We believe that to achieve complete healthcare, it’s important to provide the best services possible to address health concerns, but also to establish an understanding of the patient’s life and the factors that may have led to or directly created those issues.
Research has shown that 85% of an individual’s health is determined by factors other than illness or medical conditions. By understanding each patient’s backstory, we can get a glimpse into these factors that are negatively impacting their patient’s health, be it access to healthy and quality foods, economic stability, an unsafe physical environment, mental health support, or social isolation and unreliable transportation and take steps to counteract and improve these social determinants of health.
Late last year, Our Lady of the Lake Physician Group social worker LaTondra Crear, LMSW, received a referral for an elderly patient who could no longer drive and had great difficulty making her regularly scheduled appointments with her primary care physician and dialysis treatments. She was relying on her son to get her to and from her appointments, but he did shift work and had difficulty taking off the time needed.
“She started missing her appointments because she felt his job was more important,” Crear says.
The patient was outside of the area for the local metro transit and did not have Medicaid so they could not access transportation available to those with it but was determined to find a solution. After calling the patient’s insurance provider, Crear discovered a reliable transportation option available that the patient was previously unaware of. Crear assisted the patient with the paperwork needed to qualify for the service.
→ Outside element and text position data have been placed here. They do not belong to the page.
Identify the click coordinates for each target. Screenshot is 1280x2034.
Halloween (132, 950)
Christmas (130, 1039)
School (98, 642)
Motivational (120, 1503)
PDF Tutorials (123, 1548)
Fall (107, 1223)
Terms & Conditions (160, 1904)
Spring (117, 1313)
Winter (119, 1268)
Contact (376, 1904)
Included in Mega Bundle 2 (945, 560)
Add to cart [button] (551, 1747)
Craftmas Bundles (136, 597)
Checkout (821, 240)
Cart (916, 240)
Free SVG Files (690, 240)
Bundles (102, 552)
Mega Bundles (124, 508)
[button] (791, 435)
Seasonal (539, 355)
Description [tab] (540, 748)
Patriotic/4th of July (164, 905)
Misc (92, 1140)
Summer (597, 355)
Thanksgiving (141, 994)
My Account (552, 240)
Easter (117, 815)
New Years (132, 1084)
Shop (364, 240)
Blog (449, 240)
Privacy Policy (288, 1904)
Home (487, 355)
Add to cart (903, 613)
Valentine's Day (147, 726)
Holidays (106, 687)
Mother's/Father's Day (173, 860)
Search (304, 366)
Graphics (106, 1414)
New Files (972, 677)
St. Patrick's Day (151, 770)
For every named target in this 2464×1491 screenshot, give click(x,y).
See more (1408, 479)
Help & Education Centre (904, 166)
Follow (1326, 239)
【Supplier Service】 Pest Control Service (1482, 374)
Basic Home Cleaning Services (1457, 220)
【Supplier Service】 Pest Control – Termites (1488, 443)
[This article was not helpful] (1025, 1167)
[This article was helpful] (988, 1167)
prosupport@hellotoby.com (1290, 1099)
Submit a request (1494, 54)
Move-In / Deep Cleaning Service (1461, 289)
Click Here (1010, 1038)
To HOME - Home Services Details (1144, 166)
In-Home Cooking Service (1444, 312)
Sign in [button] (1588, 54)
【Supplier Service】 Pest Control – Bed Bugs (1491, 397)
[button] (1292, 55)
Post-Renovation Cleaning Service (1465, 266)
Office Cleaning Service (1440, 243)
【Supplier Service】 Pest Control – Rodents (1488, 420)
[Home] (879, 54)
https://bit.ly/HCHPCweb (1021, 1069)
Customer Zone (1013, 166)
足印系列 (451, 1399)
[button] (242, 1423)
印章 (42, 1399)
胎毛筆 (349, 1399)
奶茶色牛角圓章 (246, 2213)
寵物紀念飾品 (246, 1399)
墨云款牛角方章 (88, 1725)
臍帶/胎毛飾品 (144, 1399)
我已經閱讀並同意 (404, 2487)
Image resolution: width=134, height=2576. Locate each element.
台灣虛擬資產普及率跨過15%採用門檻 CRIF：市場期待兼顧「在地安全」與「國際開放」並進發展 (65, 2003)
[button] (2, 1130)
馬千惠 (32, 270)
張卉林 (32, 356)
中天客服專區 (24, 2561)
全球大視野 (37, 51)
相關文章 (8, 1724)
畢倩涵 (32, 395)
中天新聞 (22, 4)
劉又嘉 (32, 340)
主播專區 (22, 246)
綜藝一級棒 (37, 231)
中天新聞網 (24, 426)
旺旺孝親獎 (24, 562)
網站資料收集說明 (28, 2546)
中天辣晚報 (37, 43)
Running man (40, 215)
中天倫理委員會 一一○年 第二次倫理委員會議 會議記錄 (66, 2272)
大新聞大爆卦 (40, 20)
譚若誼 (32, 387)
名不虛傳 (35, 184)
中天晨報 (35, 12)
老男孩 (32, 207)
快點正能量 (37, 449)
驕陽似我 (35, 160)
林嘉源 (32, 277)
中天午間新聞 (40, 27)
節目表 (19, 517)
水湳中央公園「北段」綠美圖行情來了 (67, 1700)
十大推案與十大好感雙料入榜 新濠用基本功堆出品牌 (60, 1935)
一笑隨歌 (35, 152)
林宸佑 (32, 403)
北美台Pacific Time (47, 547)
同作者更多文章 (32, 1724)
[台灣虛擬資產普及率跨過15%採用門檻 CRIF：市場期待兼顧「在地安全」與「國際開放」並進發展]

“It was successful in what we’re trying to do, getting her to appointments more consistently,” Crear says.
Creating Collaborative Care
This is what comprehensive care looks like: no matter how massive or incremental it is, our team is doing what we can to extend our care beyond our facility walls and improve patients’ quality of life.
“LaTondra’s ability to get this patient set up with medical transport will help us better care for her,” Patrick Walker, MD, the patient’s provider says. “We greatly appreciate her assistance with this and many of our other patients.”
When it comes to addressing and improving our patient’s Social Determinants of Health, every interaction matters. By listening to what the patient needs and using all our resources in a coordinated manner, we are able to make a difference in the care that we provide.
“There’s more to medicine than medicine,” Crear says.